- Poster
- Directed by: Satish Nigam
- Story by: Satish Nigam
- Produced by: Madan Lal Mehrotra
- Starring: Raj Kapoor Roop Kamal Nigar Sultana Rehana
- Music by: Gyan Dutt
- Release date: 1949;
- Country: India
- Language: Hindi

= Sunehre Din =

Sunehre Din is a 1949 Indian Hindi-language romance film directed by Satish Nigam and produced by Madan Lal Mehrotr. The film stars Raj Kapoor, Roop Kamal, Nigar Sultana and Rehana, with Ramesh Sinha, Indumati, Heera, Kamalakant and Mahendra in supporting roles. The soundtrack was composed by Gyan Dutt. The film was based on a story written by Satish Nigam.

== Plot ==
Premendra is a singer in All India Radio. He became a sensation at that time as most of the youth became his fan base. College girls, including Renuka, Asha and Lata, had crushes on him. Renuka is middle-class whereas Lata and Asha were rich. One day all three of them went to meet Premendra. Meanwhile, Premendra dresses himself as a drummer in the event while another person is addressed as Premendra. Renuka is helped by Premendra in an accident outside the event and they fall in love. Within a few days Asha and Lata learn about the real Premendra and Asha also starts to love him. Asha being from a rich family succeeds in marriage alliance with Premendras family. Premendras father also forces him for this marriage. Asha then realises that Premendra and Renuka love each other. Asha sacrifices her love for them and migrates to another place.

== Cast ==
- Rehana as Renuka
- Raj Kapoor as Premendra
- Roop Kamal as Asha
- Ramesh Sinha as Barrister Sinha
- Indumati as Renu's mother
- Heera as Kiran
- Kamla Kant as Sir Rajendra Singh
- Mahindar as Dhillon
- Haroon as Bedil Tabalchi
- Phuman as Phuman
- Nigar as Lata

== Soundtrack ==
The music department is a combination of lyricist D N Madhok and composer Gyan Dutt.

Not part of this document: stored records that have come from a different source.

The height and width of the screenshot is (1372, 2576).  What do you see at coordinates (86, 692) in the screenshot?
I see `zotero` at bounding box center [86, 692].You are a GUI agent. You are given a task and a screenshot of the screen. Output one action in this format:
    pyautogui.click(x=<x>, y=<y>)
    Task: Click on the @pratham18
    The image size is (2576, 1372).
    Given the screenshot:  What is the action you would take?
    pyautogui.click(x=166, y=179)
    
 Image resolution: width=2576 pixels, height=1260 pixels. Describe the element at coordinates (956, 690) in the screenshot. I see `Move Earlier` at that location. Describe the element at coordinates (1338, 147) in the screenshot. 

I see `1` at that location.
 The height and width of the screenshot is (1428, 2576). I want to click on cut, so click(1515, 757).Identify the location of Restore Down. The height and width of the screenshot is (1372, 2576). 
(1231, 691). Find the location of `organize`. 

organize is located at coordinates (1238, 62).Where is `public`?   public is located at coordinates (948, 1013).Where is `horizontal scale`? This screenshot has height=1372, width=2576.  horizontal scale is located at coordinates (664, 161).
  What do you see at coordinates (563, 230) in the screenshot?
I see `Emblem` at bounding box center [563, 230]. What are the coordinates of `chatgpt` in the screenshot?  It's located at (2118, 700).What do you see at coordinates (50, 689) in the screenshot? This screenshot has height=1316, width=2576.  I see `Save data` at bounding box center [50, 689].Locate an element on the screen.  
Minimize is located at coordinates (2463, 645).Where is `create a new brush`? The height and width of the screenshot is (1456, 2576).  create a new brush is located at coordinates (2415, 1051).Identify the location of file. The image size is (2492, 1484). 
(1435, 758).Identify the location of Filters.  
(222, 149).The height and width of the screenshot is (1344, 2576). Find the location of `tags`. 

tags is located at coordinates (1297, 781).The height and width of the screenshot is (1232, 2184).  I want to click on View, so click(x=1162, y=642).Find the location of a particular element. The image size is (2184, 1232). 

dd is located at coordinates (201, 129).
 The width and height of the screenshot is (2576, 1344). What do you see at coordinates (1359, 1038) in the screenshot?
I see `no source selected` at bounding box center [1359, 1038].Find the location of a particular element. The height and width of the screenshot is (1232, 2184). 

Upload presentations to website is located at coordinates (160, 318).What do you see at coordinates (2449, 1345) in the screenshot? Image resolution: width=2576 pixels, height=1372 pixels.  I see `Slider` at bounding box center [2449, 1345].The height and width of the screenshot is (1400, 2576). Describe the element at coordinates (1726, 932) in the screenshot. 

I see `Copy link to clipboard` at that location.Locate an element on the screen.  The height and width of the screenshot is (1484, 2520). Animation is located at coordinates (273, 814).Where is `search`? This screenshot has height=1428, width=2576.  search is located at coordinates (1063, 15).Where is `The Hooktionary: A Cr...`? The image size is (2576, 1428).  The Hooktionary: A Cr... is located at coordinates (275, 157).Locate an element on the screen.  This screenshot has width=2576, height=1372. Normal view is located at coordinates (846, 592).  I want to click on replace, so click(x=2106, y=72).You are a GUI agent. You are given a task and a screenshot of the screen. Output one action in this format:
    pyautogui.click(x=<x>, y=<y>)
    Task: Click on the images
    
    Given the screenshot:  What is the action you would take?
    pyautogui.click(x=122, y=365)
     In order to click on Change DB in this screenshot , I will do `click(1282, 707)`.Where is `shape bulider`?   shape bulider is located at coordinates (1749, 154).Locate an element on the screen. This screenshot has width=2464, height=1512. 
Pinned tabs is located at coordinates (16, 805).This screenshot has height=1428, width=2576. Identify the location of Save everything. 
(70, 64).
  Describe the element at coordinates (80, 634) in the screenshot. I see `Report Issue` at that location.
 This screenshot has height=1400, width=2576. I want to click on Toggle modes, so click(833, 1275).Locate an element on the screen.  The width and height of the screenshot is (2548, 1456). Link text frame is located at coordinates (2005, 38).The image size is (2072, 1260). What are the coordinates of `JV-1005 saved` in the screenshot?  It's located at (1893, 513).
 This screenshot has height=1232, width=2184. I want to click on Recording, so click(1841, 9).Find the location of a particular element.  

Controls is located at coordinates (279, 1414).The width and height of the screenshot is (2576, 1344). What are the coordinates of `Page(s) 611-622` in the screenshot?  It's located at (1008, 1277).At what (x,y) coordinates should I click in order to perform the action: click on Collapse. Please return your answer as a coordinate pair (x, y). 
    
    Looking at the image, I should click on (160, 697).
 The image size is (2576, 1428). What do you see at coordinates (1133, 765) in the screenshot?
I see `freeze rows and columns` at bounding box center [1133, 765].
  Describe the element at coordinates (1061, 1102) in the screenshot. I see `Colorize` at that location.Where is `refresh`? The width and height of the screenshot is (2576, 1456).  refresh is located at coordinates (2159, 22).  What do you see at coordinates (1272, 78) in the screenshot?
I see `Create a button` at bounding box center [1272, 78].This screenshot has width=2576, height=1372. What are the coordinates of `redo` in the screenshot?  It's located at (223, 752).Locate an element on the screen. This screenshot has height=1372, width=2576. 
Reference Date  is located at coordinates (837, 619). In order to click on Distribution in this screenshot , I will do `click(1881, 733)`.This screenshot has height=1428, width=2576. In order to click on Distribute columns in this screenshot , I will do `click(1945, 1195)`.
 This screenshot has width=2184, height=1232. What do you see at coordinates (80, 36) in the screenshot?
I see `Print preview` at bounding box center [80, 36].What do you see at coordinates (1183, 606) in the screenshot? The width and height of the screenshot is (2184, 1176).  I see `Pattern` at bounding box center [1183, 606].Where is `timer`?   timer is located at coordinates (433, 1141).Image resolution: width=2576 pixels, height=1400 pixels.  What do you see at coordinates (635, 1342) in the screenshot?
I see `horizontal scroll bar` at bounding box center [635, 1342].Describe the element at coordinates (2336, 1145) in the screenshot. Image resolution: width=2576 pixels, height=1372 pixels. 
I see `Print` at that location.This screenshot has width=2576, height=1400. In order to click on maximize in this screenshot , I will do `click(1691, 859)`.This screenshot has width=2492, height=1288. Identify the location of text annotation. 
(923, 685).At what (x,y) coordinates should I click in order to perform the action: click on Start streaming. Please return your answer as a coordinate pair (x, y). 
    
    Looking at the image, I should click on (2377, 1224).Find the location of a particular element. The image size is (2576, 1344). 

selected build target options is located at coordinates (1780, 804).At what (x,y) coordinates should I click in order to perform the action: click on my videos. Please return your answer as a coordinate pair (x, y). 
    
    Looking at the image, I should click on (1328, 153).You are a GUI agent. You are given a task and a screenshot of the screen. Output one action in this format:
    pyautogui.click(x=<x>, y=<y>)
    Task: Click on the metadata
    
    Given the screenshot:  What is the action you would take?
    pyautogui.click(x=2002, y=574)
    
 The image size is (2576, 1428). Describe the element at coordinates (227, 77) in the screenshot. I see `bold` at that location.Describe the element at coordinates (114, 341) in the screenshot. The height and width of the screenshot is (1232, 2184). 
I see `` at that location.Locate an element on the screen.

- "Umango Ke Din Beete Jaye "-Geeta Ghosh Roy Chowdhuri (Geeta Dutt), Shamshad Begum, Sulochana Kadam
- "Baharo Ne Jise Chheda Hai"- Mukesh Chand Mathur (Mukesh)
- "Lo Ji Sun Lo Tumse Kahte Hai"- Mukesh Chand Mathur (Mukesh), Surinder Kaur
- "Dil Lagakar Unse "- Kalyani Das, Shamshad Begum
- "Dil Do Nainon Mein "- Mukesh Chand Mathur (Mukesh), Surinder Kaur
- "Jiya Ka Diya "- G. M. Durrani, Geeta Ghosh Roy Chowdhuri (Geeta Dutt), Khan Mastana, Shamshad Begum
- "Hum Mast Dilo Ko Lekar "- G. M. Durrani, Kalyani Das, Khan Mastana, Shamshad Begum
- "Maine Dekhi Jag Ki Reet "- Mukesh Chand Mathur (Mukesh), Shamshad Begum
- "Thandi Thandi Hawa Jo Aaye "- Shamshad Begum
- "Tum Sang Ankhiya Mila Ke "-Surinder Kaur

== Reception ==
Karan Bali wrote on Upperstall.com, "This is yet another creaky old film that has not held up well at all. A stupid, insufferable story with an equally unimaginative screenplay, Sunehre Din makes for tedious viewing today."